Resveratrol, it seems, is turning into the duct tape of the biopharmaceutical industry. The compound is a much-touted anti-aging ingredient of red wine and dark chocolate, a metabolism health food supplement and experimental therapy – and now a possible chemotherapy drug.

That's the upshot of work published by scientists at the National Human Genome Research Institute, who have developed a new, high-throughput screen for genotoxins. With that assay, they have identified several compounds, including resveratrol, which might make good chemotherapeutic agents because they are genotoxic – that is, they damage DNA – without being mutagenic.

Resveratrol and two other compounds highlighted in the paper, baicalein and genistein, might make good chemotherapy drugs, senior author Kyungjae Myung told BioWorld Today, because they can damage DNA and induce cell death without introducing additional mutations into the genome.

Such additional mutations are a frequent result of DNA damage, with the consequence that chemotherapy, even as it kills most cancer cells, can put itself out of business by introducing resistance mutations into some of those cells.

Resveratrol, baicalein and genistein do not lead to mutations, Myung explained, because of the specific DNA polymerase that is recruited to repair the DNA damage they cause. One form of DNA damage is the specific chemical modification of a DNA base. When the DNA strand with the modified base is replicated, the cell's regular DNA replication machinery cannot replicate the modified base, and calls in specific repair polymerases.

Some of those polymerases replace the damaged bases nearly at random, introducing many mutations during their repairs. But the polymerase that repairs resveratrol-induced damage, pol-eta, is high-fidelity. As a result, even those cells that do not go into apoptosis after treatment with those agents at least are unlikely to sport new mutations that make them resistant to other treatments.

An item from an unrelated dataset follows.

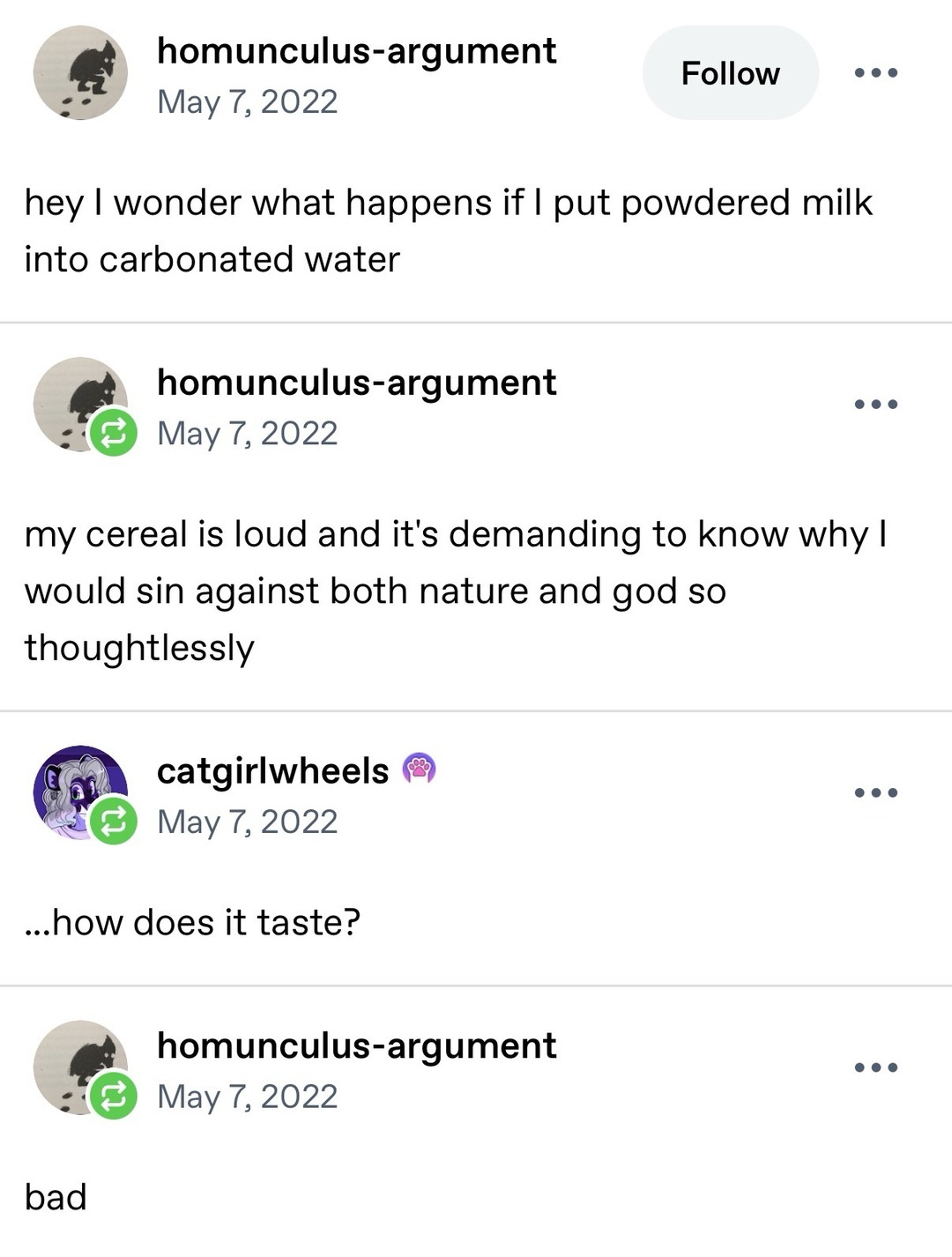Click homunculus-argument's name on the second post
Screen dimensions: 952x1257
click(356, 382)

In their experiments, which were published in the March 19, 2012, online issue of the Proceedings of the National Academy of Sciences, Myung and his team described an assay they have developed that allows them to quickly screen agents for DNA-damaging agents.

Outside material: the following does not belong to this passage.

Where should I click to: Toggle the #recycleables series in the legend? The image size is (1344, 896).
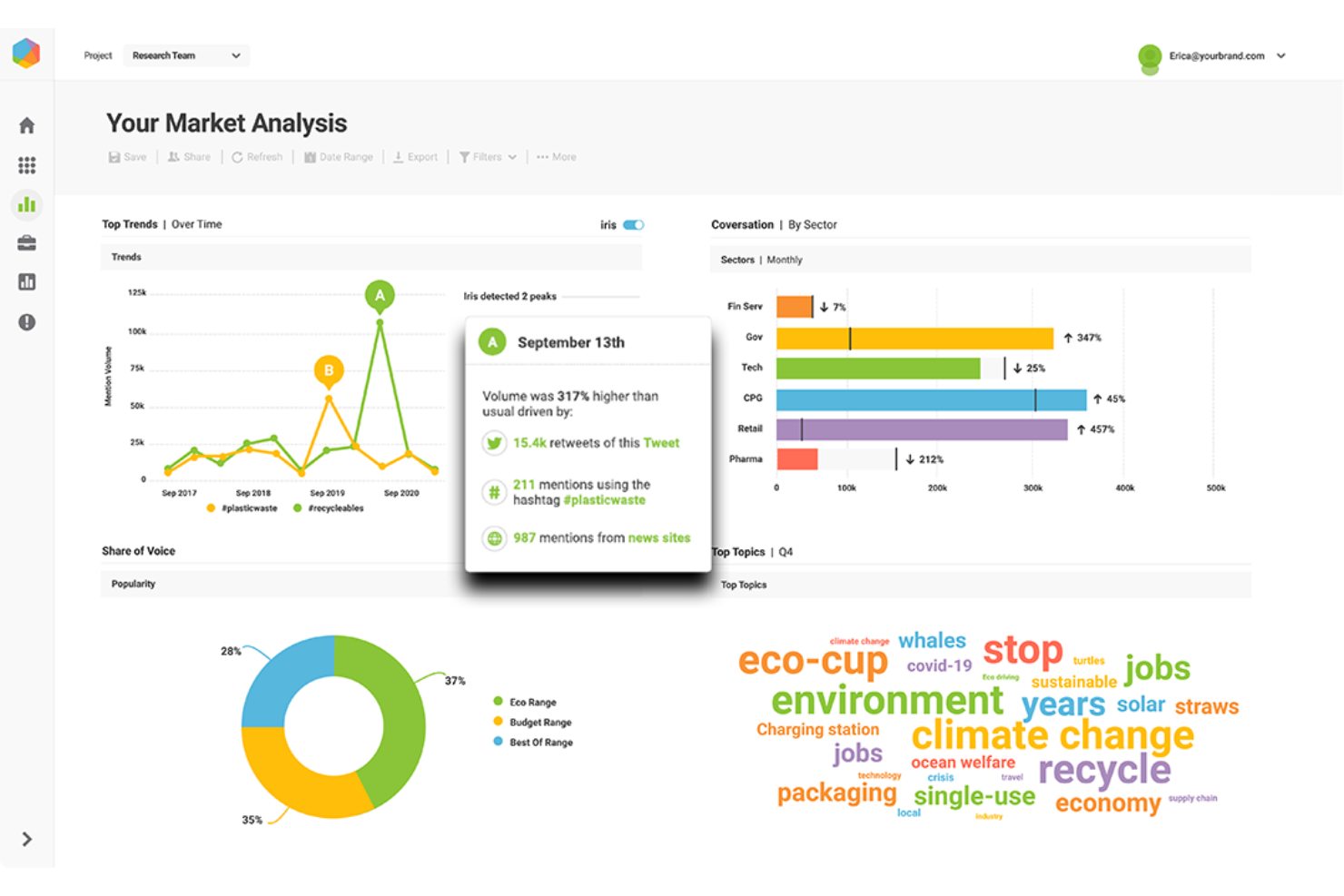(x=297, y=507)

Myung and his team developed the assay by making a cell line that contains a fusion between the ATAD5 gene, which is induced by DNA damage, and luciferase, the firefly protein that gives off a greenish glow. ATAD5, Myung explained, "is important to suppress genomic instability" after DNA damage.

ATAD5 could – and has been – used by itself as a biomarker of DNA damage. But its detection is fairly laborious. Fusing it to luciferase, Myung said, "makes measurements much more high-throughput" and allowed his team to screen nearly 4,000 compounds for the work reported in PNAS. (By now, that number has reached 300,000, and the assay also is being used by the National Institute of Environmental Health to screen for environmental toxins.)

Of the 4,000 compounds, just about 100 induced DNA damage in the assay. And the largest single group of those compounds – roughly a quarter of the total – consisted of antioxidants, prompting Myung and his team to look at the mechanism of antioxidant DNA damage in more detail.

They found that because cells use the high-fidelity pol-eta to repair such damage, resveratrol, baicalein and genistein all induced DNA damage without leading to mutagenesis. Furthermore, resveratrol and genistein were particularly effective at killing a multidrug-resistant cancer cell line.

Myung said that "some of our institute's clinicians are interested" in bringing the work to the clinic. His team currently is looking at the molecular mechanisms of the compounds in greater detail to see whether it is possible to identify cells that might be most vulnerable to those agents.

Many tumors are defective in specific aspects of DNA repair – for example, about 5 percent of breast tumors harbor mutations in one of the BRCA genes, and 10 percent to 15 percent of colorectal tumors are deficient in another repair mechanism, DNA mismatch repair. Myung, whose research team specializes in DNA repair, has about a dozen otherwise isogenic cell lines that are defective in specific DNA repair pathways. He and his colleagues plan to test whether any of those cell lines are especially vulnerable to certain ways of DNA damaging agents.

As for resveratrol's other roles in health, it may not be mutagenic. But the notion that it can cause DNA damage could be disconcerting enough for those who take the compound as a supplement or in clinical trials for metabolic disorders. Myung said, however, that resveratrol's ability to damage DNA does not necessarily mean that it cannot also be successful at improving metabolism.

The difference, he said, lies in the dose and the route of administration. "Our intestine cannot absorb [oral resveratrol] to the level that can cause cell death," he said. Even if a patient were to take oral resveratrol at a very high level, the compound might enter some of the intestinal cells lining the gut, but those cells are not replicating – and resveratrol can cause cell death "only when it goes into replicating cells."